- YOUR ASSIGNMENT
Your answer must restate each entry below word for word, with no pictures in it.

Saved data entries
......
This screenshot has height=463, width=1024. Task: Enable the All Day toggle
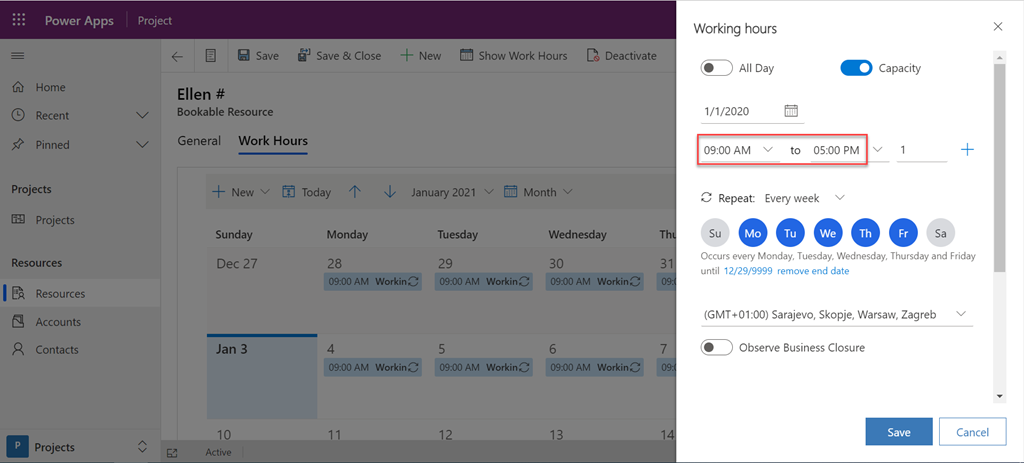tap(716, 68)
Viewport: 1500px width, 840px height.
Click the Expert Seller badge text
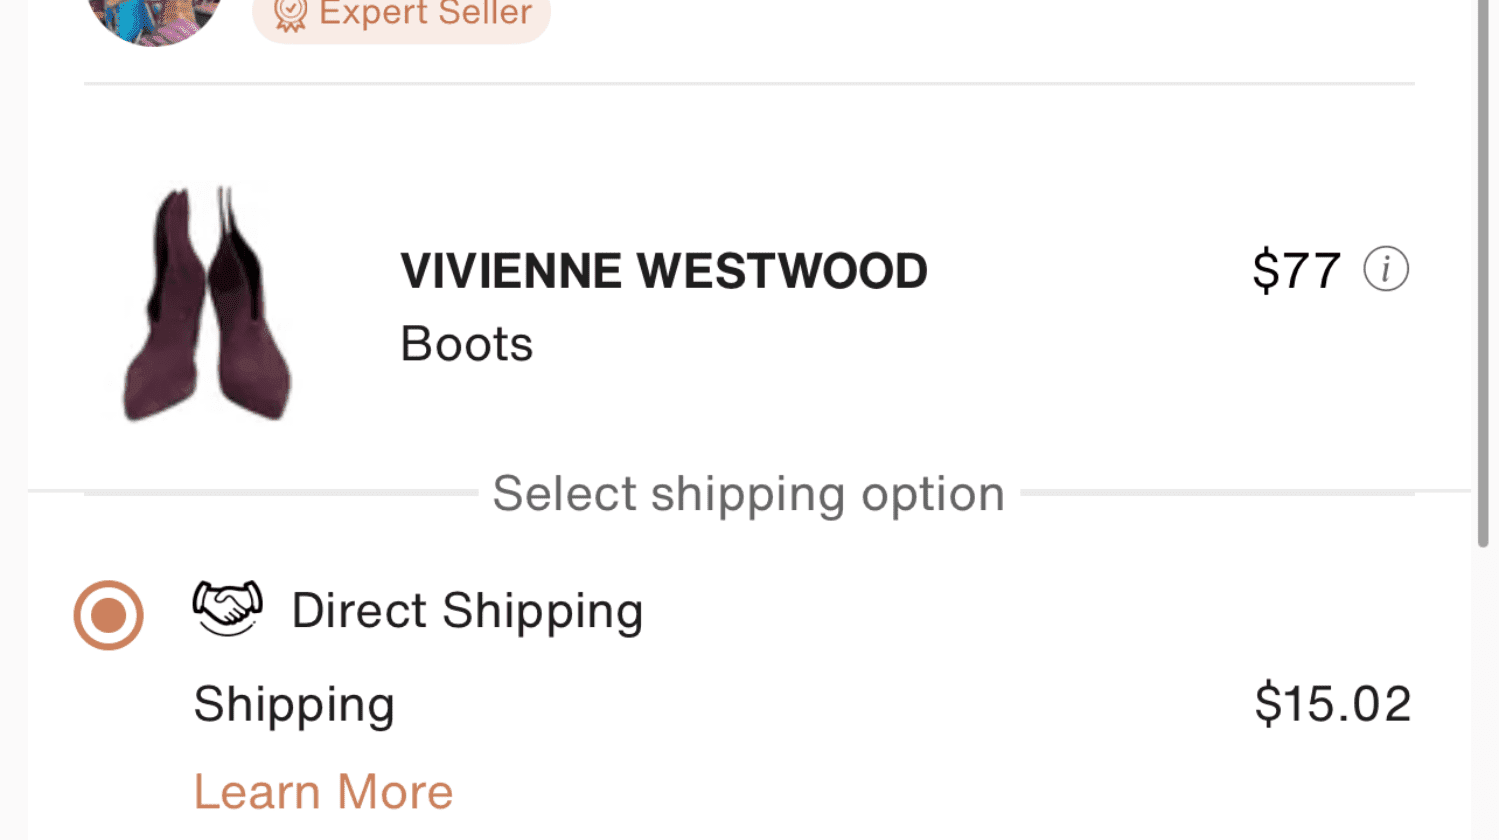[426, 14]
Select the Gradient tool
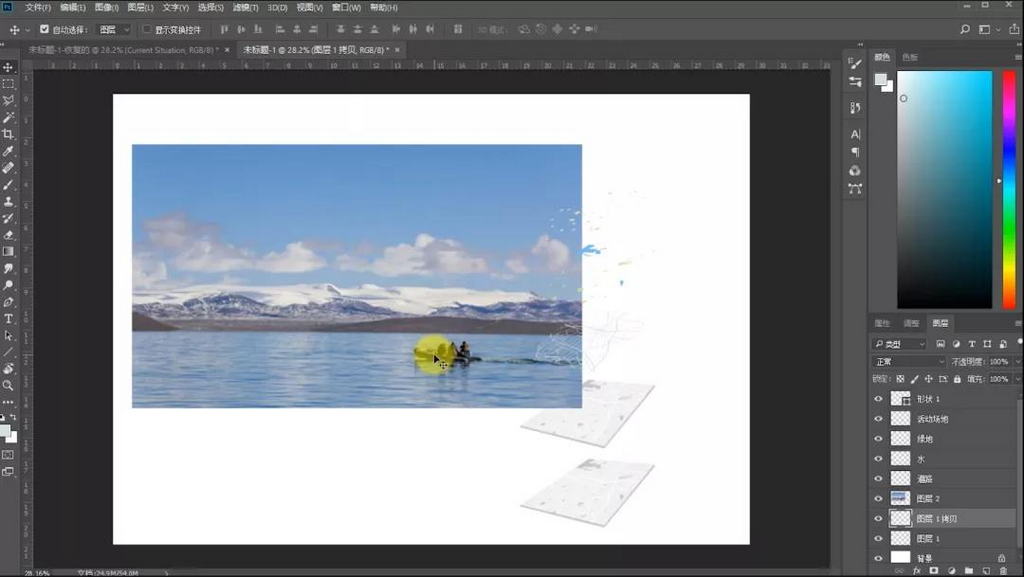The image size is (1024, 577). click(x=8, y=251)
......
- TASK RESPONSE
This screenshot has height=463, width=1024. Task: Enable the All Day toggle
tap(716, 68)
Viewport: 1500px width, 840px height.
Click the Expert Seller badge text
[426, 14]
Select the Gradient tool
The image size is (1024, 577). click(x=8, y=251)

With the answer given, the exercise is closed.